Configurational stability of a crack propagating in a material with mode-dependent fracture energy - Part I: Mixed-mode I+III

In a previous paper (Leblond et al., 2011), we proposed a theoretical interpretation of the experimentally well-known instability of coplanar crack propagation in mode I+III. The interpretation relied on a stability analysis based on analytical expressions of the stress intensity factors for a crack slightly perturbed both within and out of its original plane, due to Gao and Rice (1986) and Movchan et al. (1998), coupled with a double propagation criterion combining Griffith (1920)’s energetic condition and Goldstein and Salganik (1974)’s principle of local symmetry. Under such assumptions instability modes were indeed evidenced for values of the mode mixity ratio - ratio of the mode III to mode I stress intensity factors applied remotely - larger than some threshold depending only on Poisson’s ratio.

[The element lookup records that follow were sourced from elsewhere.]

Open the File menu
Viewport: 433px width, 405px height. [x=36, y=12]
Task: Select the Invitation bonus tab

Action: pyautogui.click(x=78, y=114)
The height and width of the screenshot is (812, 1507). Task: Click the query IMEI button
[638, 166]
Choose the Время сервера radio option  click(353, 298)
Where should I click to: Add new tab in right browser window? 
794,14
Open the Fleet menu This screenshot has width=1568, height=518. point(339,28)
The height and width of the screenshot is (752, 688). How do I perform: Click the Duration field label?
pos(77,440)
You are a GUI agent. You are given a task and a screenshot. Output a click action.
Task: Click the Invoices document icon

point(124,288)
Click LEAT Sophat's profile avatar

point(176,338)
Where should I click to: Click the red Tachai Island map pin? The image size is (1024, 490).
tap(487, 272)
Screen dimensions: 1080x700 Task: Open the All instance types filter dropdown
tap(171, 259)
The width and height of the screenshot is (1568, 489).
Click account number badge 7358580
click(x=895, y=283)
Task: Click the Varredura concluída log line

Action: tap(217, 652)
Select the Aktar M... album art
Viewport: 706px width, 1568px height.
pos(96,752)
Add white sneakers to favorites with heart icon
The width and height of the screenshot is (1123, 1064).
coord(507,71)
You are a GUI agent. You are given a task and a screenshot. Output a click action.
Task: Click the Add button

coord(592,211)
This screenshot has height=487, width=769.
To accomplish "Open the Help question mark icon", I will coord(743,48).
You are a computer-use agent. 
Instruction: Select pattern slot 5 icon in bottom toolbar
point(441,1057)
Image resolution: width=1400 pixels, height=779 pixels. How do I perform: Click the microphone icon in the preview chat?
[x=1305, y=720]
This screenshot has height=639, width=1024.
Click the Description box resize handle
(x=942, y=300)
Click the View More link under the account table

Unfortunately, the predicted thresholds were much larger than those generally observed for typical values of this material parameter. While the subcritical character of the nonlinear bifurcation from coplanar to fragmented fronts has been proposed as a possible explanation for this discrepancy (Chen et al., 2015), we propose here an alternative explanation based on the introduction of a constitutive relationship between the fracture energy and the mode mixity ratio, which is motivated by experimental observations. By re-examining the linear stability analysis of a planar propagating front, we show that such a relationship suffices, provided that it is strong enough, to lower significantly the threshold value of the mode mixity ratio for instability so as to bring it in a range more consistent with experiments. Interesting formulae are also derived for the distributions of the perturbed stress intensity factors and energy-release-rate, in the special case of perturbations of the crack surface and front obeying the principle of local symmetry and having reached a stationary state (corresponding to instability modes in near-threshold conditions).